The protein-protein molecular docking between the MD-optimized DPVC and the immune receptors (TLR4 and TLR5) was performed using the ClusPro v2.0 tool (Fig. 7). The best docked-complexes with the lowest energy scores were -1350.3 kcal/mol, and -1369.5 kcal/mol, for vaccine-TLR4, and vaccine-TLR5 complexes, respectively. The binding energies of the docked complexes were measured in the form of coefficient wattage using the formula E=0.40E_rep+-0.40E_att+600E_elec+1.00E_DARS in the Balanced model.⁶⁸ The complexes with the highest binding affinities were subjected to the MD simulations by the GROMCAS software to survey their conformational stability (Fig. 7). The simulations were carried out in a 10 Å cubic box containing water molecules at 310K. The protein solvation was done using the spc216 template. The charges on the proteins were neutralized based on the Varlet cut-off scheme. Then, the system was subjected to energy minimization using the 1500 steps of steepest descent. The geometrical quality of the Cα backbone conformation was investigated using the root mean square deviation (RMSD) that is produced during MD simulation. According to the RMSD plots (Fig. 7), both docked complexes are stable mostly during the simulation. Based on the RMSD plot of the vaccine-TLR4 complex (Fig. 7A), the system reaches equilibrium at 15 ns (≈3.8 Å), whereas the RMSD values narrowly fluctuate between 3.5–4 Å. Nonetheless, the analysis of simulations for the vaccine-TLR5 reveals that it equilibrates much faster at 5 ns (≈3.8 Å) without significant fluctuations (Fig. 7B).
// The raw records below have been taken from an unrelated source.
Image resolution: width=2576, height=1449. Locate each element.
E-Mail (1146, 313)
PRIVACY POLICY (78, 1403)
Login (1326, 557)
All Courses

As represented in Figs. 7 and 8, the DPVC functional parts (spike glycoprotein domains 1, 2, and 3; TLR4 agonistic motif RS09; and TLR5 agonistic domain flagellin C (FlgC) have a high binding affinity to the extracellular domains of the TLR4 and TLR5. Of these, the vaccine domains 2, and 3 (Figs. 7 and 8) indicated a more binding affinity to the TLRs. Here, we observed that the domains of SARS-CoV-2 spike glycoprotein can interact with the TLRs 4 and TLR5 on the cell surface, possibly triggering the intracellular NF-κB pathway and subsequent production of cytokine. Wang et al demonstrated that the interaction between the SARS-CoV spike glycoprotein and the murine macrophages could elicit the NF-κB activation pathway and then up-regulation of cytokines IL-6 and tumor necrosis factor alpha (TNF-α).⁷⁶

Fig. 7.

The docked complexes between the DPVC and the TLR4 and TLR5. (A) The interaction between the DPVC 3D model and the human TLR4 (PDB: 4G8A). (B) The docked complex of the DPVC and human TLR5 (PDB: 3J0A). The RMSD plots corresponding to the docked complexes are indicated on the right side of each panel. The 3D structures are visualized by the UCSF Chimera v1.14 software.⁷² TLR: toll-like receptor. DPVC: domain-based polypeptide vaccine construct.

Fig. 8.

The two-dimensional diagram of the vaccine-receptor docked complexes. Intramolecular interactions between the vaccine-TLR4 (A) and vaccine-TLR5 (B). The hydrogen bonds and hydrophobic interactions are shown as a green dashed line, and a red spline curve, respectively. The intermolecular bonds of the vaccine and TLRs are shown as purple and brown lines, respectively. The plots provided by the DIMPLOT tool of LigPlot+ v2.2 program.⁷⁰

The H-bonds and hydrophobic interactions between the immune receptors (i.e., TLR4 and TLR5) and the DPVC are represented as a two-dimensional graph in Fig. 8.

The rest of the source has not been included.